What is a dream? Before entering into the Freudian unconscious folds, dreams are in the form of a collage. They are made up of pieces of things, of premonitions, senses, desires, etc., and that end up forming a huge tapestry with the cultural and anecdotal influence of each dreamer.
Once the monstrous tapestry has been woven – which although beautiful is always a chimera – we can enter. A dream is a house of many bedrooms. And often, almost always, when we wake up we only remember one or two of those rooms, but if we are patient we can reconstruct an entire mansion and almost touch it. This is where the surrealist houses of Matthias Jung come in.
Matthias Jung – a fortunate surname for a dreamer – is a graphic designer but who began to construct ‘surrealist houses’ with scissors and glue when he was a child in his father’s photography laboratory. In January 2015, using Photoshop, his childhood project came back to life and he created a series or oneiric houses that are structurally impossible.

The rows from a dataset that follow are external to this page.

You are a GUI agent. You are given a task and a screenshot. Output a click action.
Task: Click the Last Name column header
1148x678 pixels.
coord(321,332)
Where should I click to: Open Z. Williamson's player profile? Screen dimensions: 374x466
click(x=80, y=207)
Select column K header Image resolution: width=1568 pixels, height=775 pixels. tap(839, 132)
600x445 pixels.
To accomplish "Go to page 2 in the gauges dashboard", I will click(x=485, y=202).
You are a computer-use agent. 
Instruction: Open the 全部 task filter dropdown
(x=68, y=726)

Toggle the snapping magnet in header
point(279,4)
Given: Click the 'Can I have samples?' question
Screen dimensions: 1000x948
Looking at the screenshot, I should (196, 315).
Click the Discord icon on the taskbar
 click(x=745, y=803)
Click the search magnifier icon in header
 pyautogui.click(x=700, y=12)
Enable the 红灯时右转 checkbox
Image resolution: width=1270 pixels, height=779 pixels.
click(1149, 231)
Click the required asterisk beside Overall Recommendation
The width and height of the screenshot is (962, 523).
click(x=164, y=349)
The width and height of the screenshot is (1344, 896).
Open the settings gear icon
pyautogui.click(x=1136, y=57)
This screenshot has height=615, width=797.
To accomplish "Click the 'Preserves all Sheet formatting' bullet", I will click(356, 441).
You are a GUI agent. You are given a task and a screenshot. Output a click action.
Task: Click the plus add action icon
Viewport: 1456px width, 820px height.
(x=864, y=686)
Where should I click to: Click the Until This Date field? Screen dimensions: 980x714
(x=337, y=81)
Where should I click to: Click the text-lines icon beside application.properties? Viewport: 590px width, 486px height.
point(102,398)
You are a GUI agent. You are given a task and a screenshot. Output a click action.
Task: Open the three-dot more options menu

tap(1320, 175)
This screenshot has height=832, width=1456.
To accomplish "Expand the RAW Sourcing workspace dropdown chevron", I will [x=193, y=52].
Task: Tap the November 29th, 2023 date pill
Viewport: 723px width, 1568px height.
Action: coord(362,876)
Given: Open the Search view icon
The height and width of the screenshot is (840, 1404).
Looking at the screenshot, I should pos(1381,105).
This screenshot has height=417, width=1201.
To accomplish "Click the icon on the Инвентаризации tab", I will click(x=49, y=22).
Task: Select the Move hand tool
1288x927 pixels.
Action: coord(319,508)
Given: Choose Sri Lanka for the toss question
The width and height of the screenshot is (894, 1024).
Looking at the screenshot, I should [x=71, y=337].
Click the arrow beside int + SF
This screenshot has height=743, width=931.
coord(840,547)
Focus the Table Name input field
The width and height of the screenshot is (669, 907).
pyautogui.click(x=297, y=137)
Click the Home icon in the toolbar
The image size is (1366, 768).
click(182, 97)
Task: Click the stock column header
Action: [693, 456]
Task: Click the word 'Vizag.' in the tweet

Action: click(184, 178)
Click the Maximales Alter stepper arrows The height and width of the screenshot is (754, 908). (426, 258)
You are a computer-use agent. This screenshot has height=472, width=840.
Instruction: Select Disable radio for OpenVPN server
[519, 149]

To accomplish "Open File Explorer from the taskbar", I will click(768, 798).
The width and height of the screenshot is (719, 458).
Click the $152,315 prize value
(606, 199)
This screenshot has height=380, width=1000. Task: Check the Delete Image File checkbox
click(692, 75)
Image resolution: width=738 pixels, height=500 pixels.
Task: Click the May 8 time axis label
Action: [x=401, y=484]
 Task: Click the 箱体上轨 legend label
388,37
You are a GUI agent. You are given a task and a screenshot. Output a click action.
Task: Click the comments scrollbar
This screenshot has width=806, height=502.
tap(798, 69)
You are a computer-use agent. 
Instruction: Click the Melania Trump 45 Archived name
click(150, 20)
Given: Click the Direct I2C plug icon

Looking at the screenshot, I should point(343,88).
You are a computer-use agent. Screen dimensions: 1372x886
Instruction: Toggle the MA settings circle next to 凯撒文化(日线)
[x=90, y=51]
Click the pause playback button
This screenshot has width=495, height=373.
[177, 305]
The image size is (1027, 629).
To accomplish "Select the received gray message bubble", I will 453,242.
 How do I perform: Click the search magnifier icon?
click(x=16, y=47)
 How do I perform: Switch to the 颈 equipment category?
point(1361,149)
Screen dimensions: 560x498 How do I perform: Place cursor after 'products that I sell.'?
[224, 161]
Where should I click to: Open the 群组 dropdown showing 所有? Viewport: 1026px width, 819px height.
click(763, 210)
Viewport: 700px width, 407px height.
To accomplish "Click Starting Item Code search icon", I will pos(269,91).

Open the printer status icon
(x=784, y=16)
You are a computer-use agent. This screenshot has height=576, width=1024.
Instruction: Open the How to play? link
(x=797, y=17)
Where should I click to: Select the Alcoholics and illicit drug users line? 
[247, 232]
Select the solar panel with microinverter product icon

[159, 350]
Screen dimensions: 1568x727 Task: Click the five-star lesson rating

Jung took all of the photographs used in his work, the majority of which were taken in northwestern Germany. “The composition of the individual elements correlates to a logic, as if in a dream”, Jung says on his website. Thus, each house is a collage that not only challenges the perception of space and architecture, but also reconciles the entire ‘monster’ with its parts, and TV antennae with nature, or stained glass with helium balloons.
We can enter Jung’s houses – as nocturnal architects, we are all used to oneiric spaces –; they make perfect sense, perhaps as Escher’s staircases do: if we intellectualize them we finish up staring at an impossible product but at first sight we have been there, we have even lived there already.